[Saved data entries]
*** Block opens ***

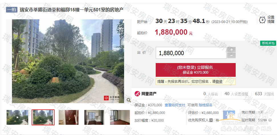The width and height of the screenshot is (277, 135).
Task: Click the 设置提醒 set reminder text
Action: (271, 20)
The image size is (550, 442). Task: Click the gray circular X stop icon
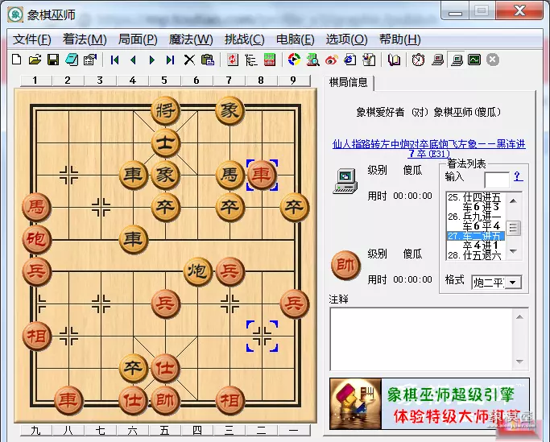point(493,60)
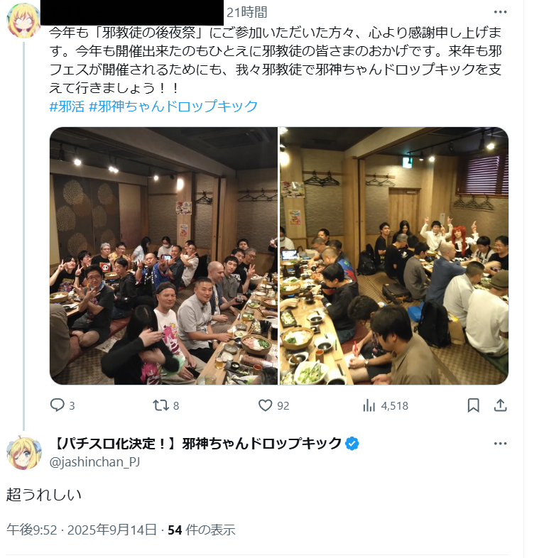This screenshot has width=544, height=558.
Task: Open more options beside 邪神ちゃんドロップキック account
Action: 500,444
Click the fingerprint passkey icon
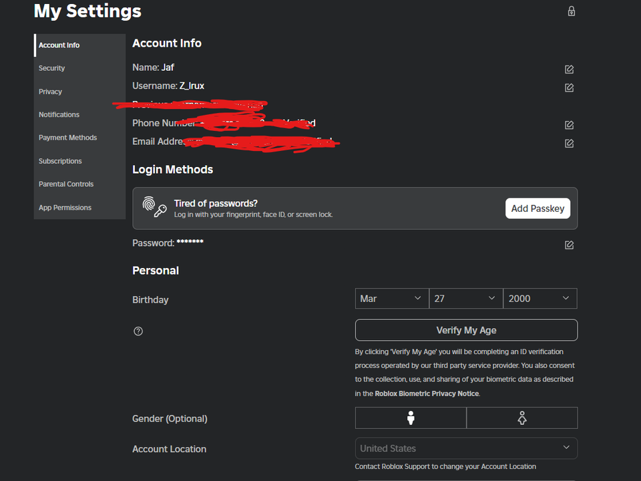The image size is (641, 481). pyautogui.click(x=154, y=208)
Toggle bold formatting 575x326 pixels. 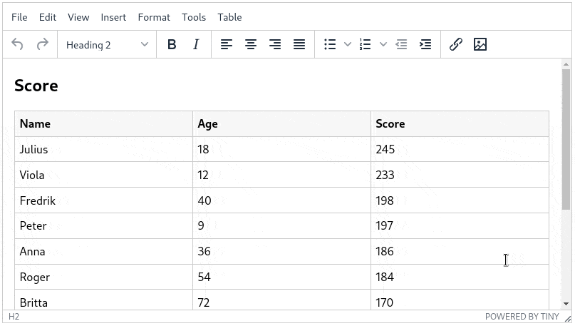[x=172, y=44]
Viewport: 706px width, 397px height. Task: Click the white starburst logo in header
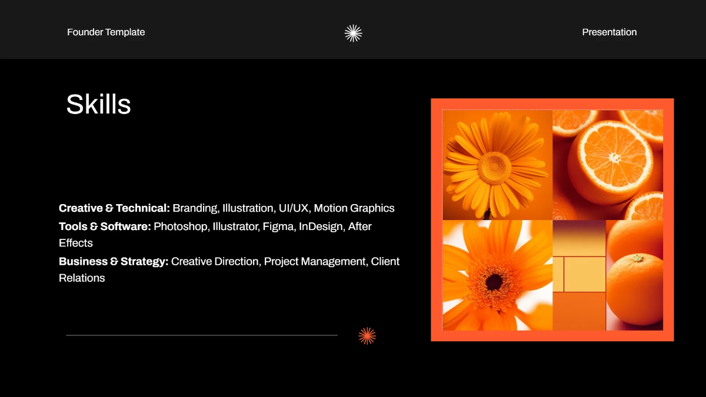tap(353, 33)
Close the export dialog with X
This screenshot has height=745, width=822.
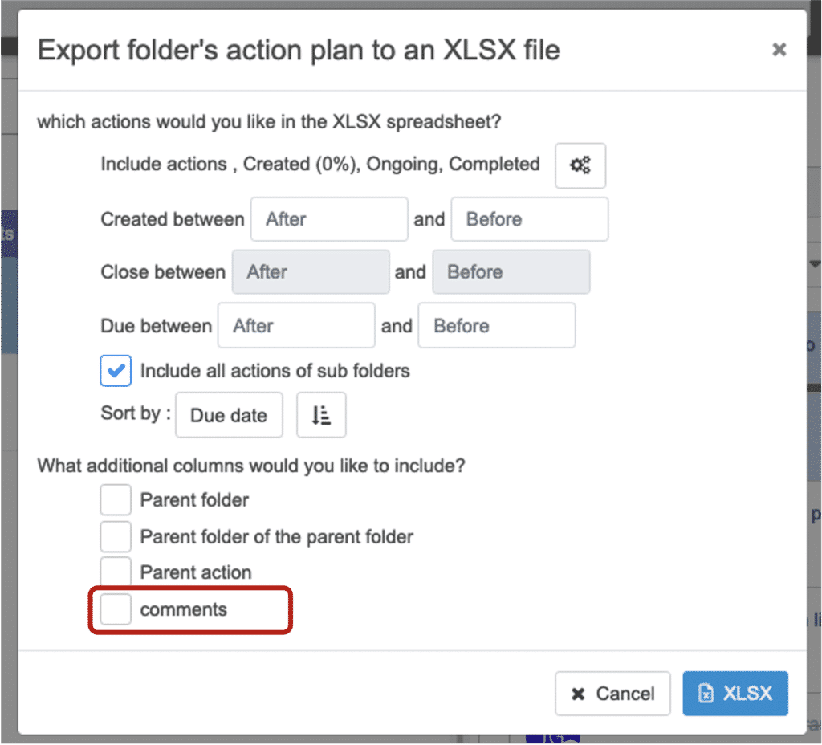tap(779, 50)
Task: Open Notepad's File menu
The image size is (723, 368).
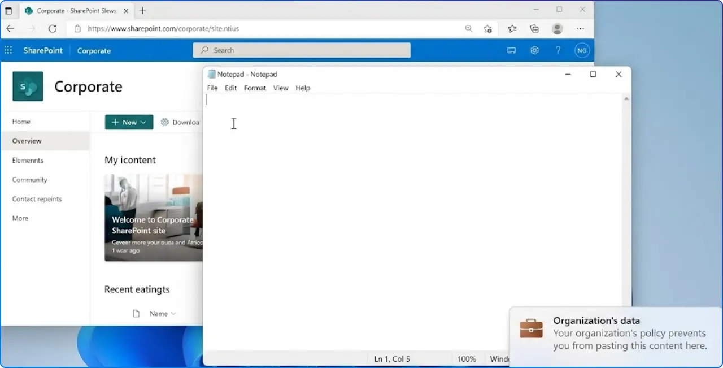Action: point(212,88)
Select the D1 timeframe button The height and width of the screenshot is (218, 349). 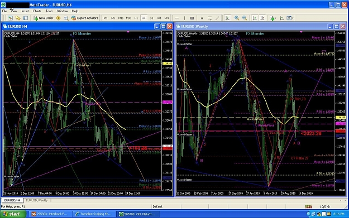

*** Block closes ***

*TASK STATEMENT:* Leave the pictures out. Extract exactly the lines running from the one with "Task: Open Notepad's File menu" through the last entry, both ends included.

*EXERCISE RESPONSE:*
Task: Open Notepad's File menu
The image size is (723, 368).
Action: point(212,88)
Select the D1 timeframe button The height and width of the screenshot is (218, 349). 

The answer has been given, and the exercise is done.